There is a new sheriff in town, swaggering and seizing new terrain.
China successfully stared down the US in Seoul, staking territory while trying to control the nuclear order. It used to be an American playing field where Washington set the rules, decided who was in and who was out.
China’s power play will reverberate across Asia, leaving behind tough questions about the emerging reality. It will impact calculations of countries as they assess the weather over South China Sea and the Pacific, and think about the American pivot. They might favour rebalancing themselves in a new way.
It must be sobering for US President Barack Obama to realise how far he has gone from his ‘rock star’ status in 2008, when the western world seemed in awe and leaders lined up to shake his hand to imbibe some of the magic. Today, his name invokes neither fear nor love as he prepares to end his tenure.
Obama couldn’t keep his promise to Prime Minister Narendra Modi on the NSG, at least not this time around. It remains to be seen if an “extraordinary” NSG plenary is called before the year is out to make another push for India’s membership. In the meantime, India has hinted it
may not ratify the Paris climate agreement, something that Obama and Europeans really want.
US and Indian officials say that Obama was personally engaged in the NSG diplomacy, that secretary of state John Kerry made calls, as did Tony Blinken, his deputy. Blinken was in daily contact with foreign secretary S. Jaishankar to plot strategy and exchange notes. The White House reportedly called the leaders of Austria, Ireland and New Zealand. A US official described it as a “very, very intense engagement”.

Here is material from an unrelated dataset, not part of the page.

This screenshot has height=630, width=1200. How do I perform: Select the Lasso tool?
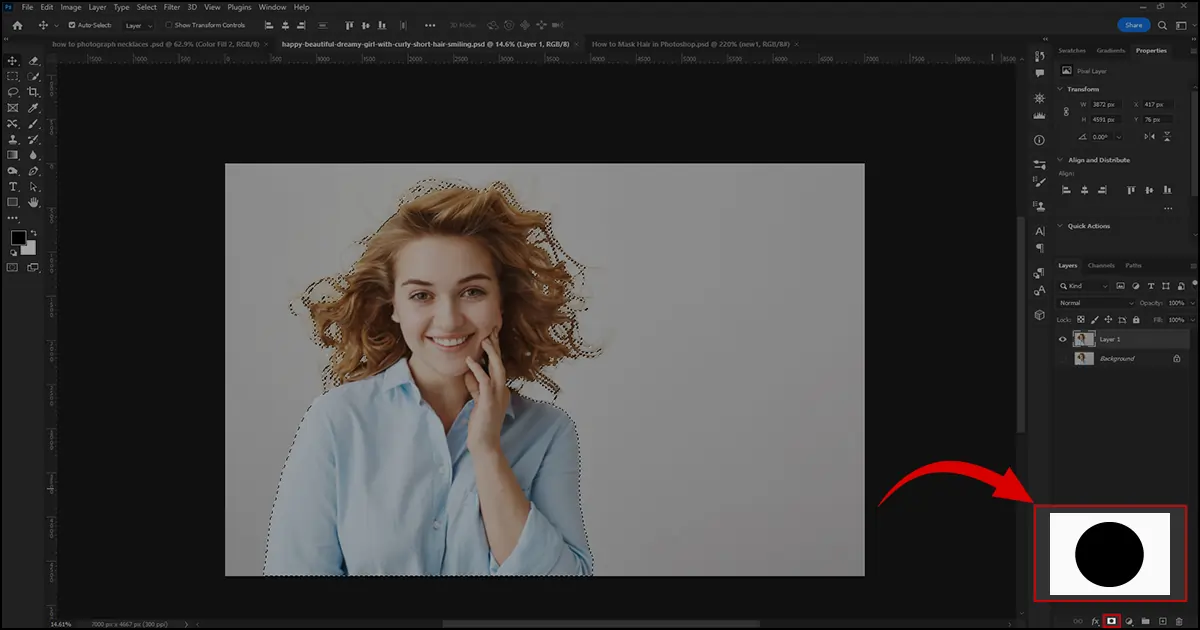click(12, 91)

An Indian official corroborated the statement: “It was a 100% effort by the Americans. Without them, things wouldn’t have reached as far as they did. They put their reputation on line”.
Yet an impression lingers that Obama isn’t as invested or enthusiastic as George Bush about India and the whole nuclear issue. After all, just two months ago he equated India and Pakistan’s nuclear programmes at the Nuclear Security Summit and
implied they were moving in the “wrong direction”. New Delhi found that offensive.
Obama’s White House has also flirted with the idea of giving Pakistan a nuclear deal, thanks to some officials who are said to be close to Pakistani generals and others who don’t like India enough. Senior officials in the Bush team had a clearer vision and plan for India’s inclusion in the global nuclear architecture. They stayed on message.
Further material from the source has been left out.